Nach einer dreitägigen Fahrt bei heftigem Sturm und starkem Wellengang, erreichten wir den Hafen von Stettin. Ein Chor und eine Musikkapelle empfingen uns. Begrüßungsreden wurden gehalten, dann durften wir endlich von Bord. Ein Zug brachte uns nach Posen, einer polnischen Großstadt, ca. 270 km östlich von Berlin. In Posen wurden wir in den Messehallen wieder mit Musik und Begrüßungsreden („Heim ins Reich“) empfangen. Lange Tische waren weiß gedeckt. Es gab Kaffee und Kuchen. Wir waren überrascht über die herzliche Begrüßung und die gute Organisation.

Einige Tage verbrachten wir in einem Lager. Mein Vater und meine beiden älteren Geschwister wurden von uns getrennt. Meine Mutter kam mit mir und meiner jüngeren Schwester ins sogenannte Mukilager (Mutter und Kind). Etliche Formalitäten mussten erledigt werden, unter anderem erhielt mein Vater in einem feierlichen Akt eine Einbürgerungsurkunde (siehe Foto). Bisher hatten wir die lettische und die deutsche Staatsbürgerschaft, jetzt nur die deutsche.

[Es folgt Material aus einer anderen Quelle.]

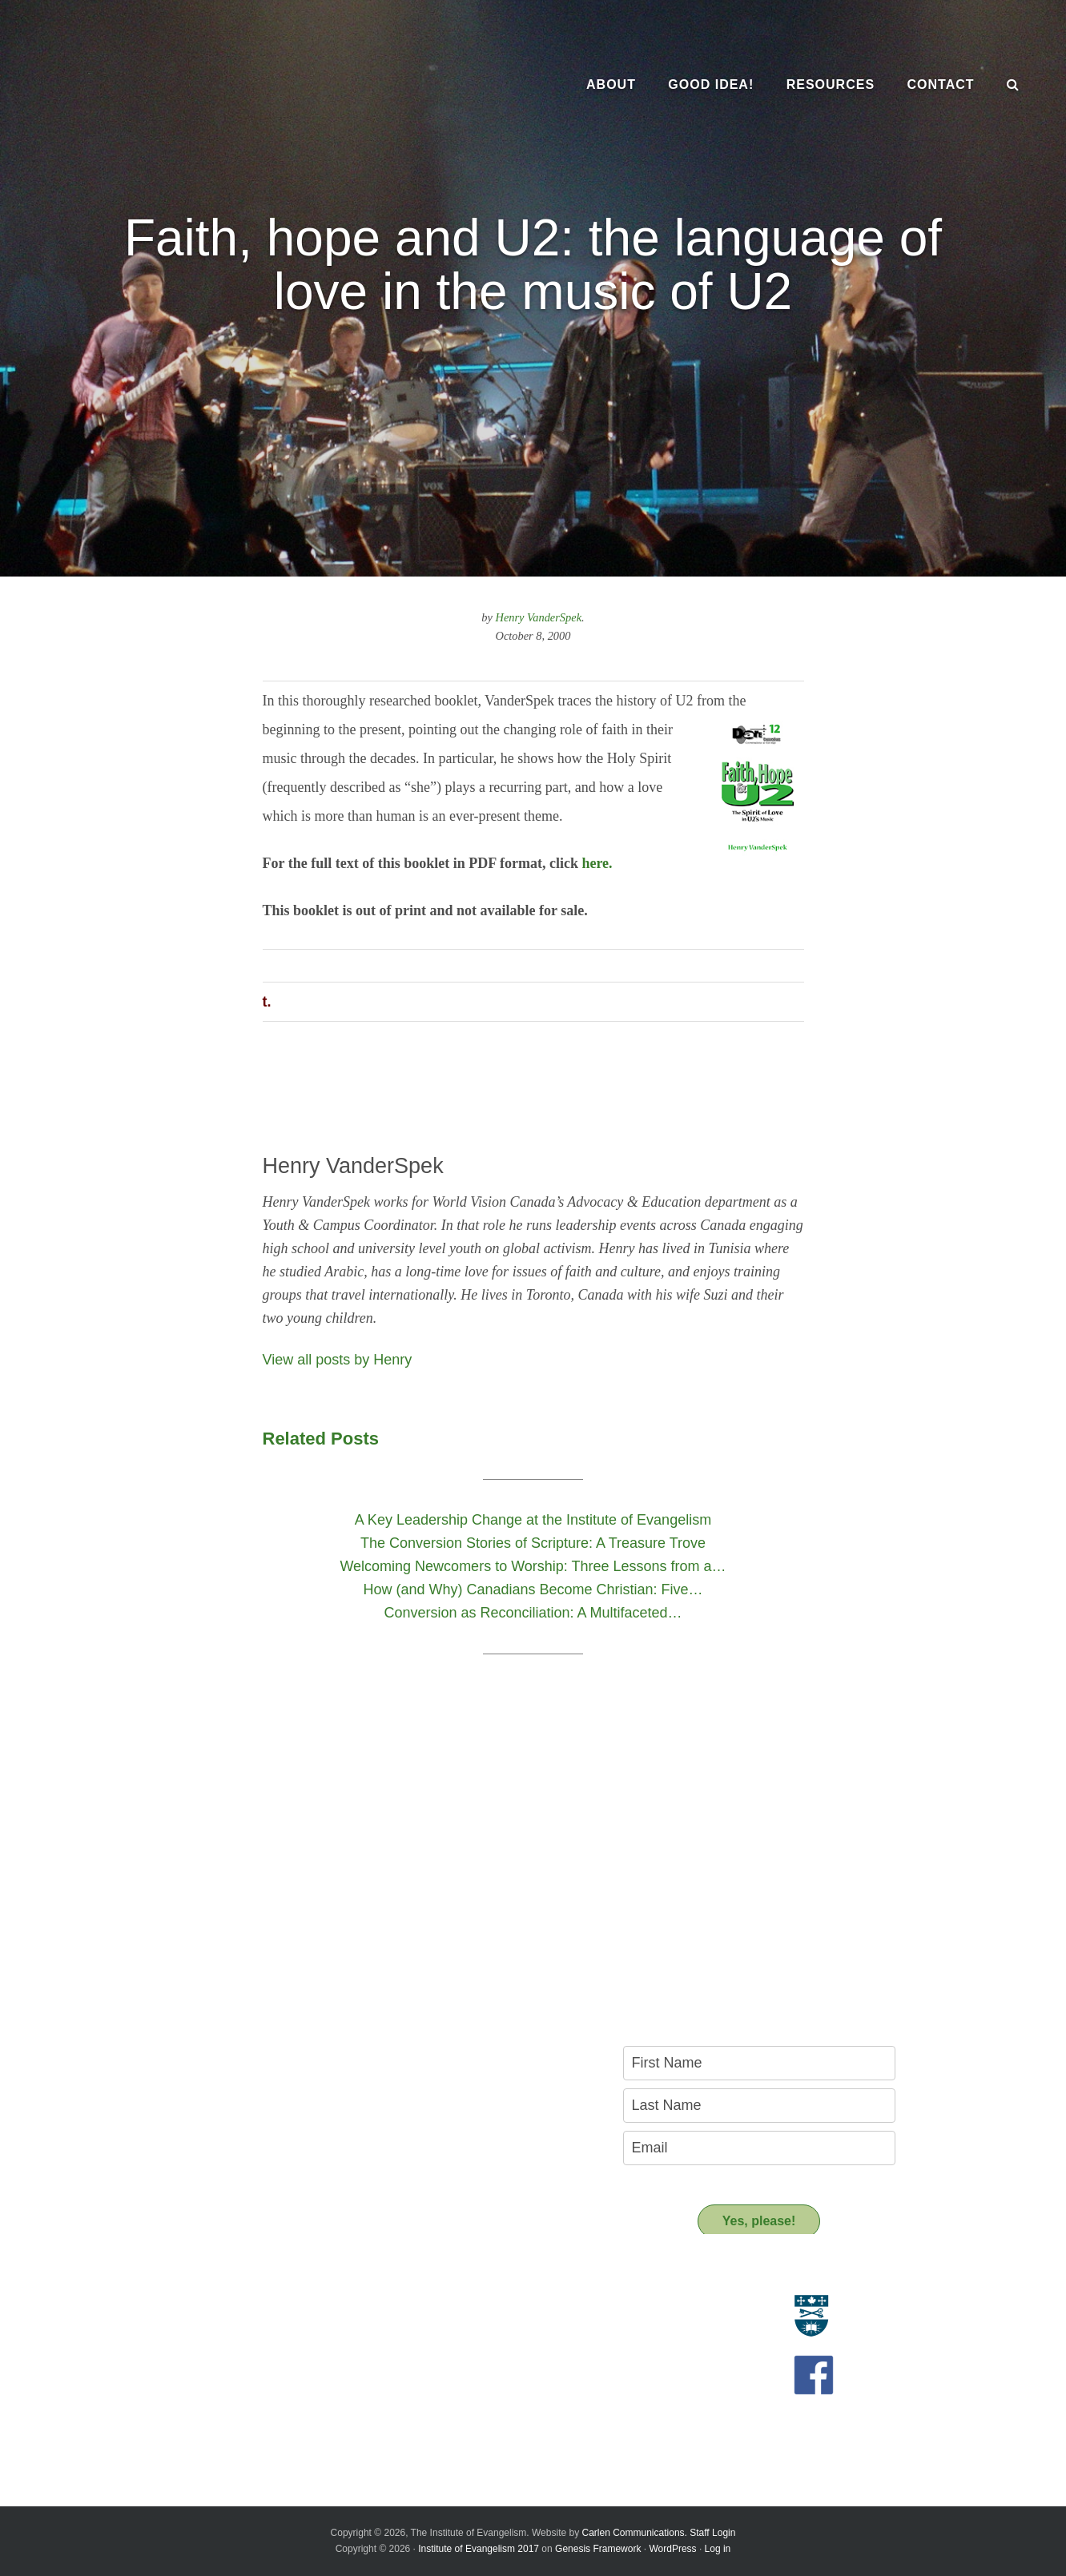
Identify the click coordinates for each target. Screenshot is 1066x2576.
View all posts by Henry (337, 1360)
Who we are (153, 2323)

Zu allen Aufregungen kam noch ein Unglück hinzu. Ich bekam erhöhtes Fieber. Der Lagerarzt stellte Scharlach fest. Im Mukilager brach Panik aus. Meine Mutter wurde beschimpft, dass sie mit ihren Kindern solch eine tückische, ansteckende Krankheit ins Lager eingeschleppt habe. Der Lagerarzt ordnete eine sofortige Einlieferung in ein Krankenhaus ein. Wegen der Wahrscheinlichkeit einer Infektion kamen auch meine Geschwister in das gleiche Krankenhaus in Quarantäne. Ein polnischer Arzt untersuchte mich. Meine Eltern waren in großer Sorge. In Posen war alles so fremd. Die Menschen, deren Sprache wir nicht verstanden, die sich uns gegenüber nicht ohne Grund, feindlich verhielten. Die Stadt und das ganze Land wurden ja erst vor einigen Wochen von der deutschen Wehrmacht besetzt. Natürlich hatten sich auch meine Geschwister angesteckt. Ich bekam noch Masern und Mittelohrenentzündung dazu, mein Bruder Diphtherie. Meine Mutter schilderte später die Zeit als die schlimmste ihres Lebens. Wir Kinder waren im Krankenhaus und meine Mutter zog in das Lager zu meinem Vater.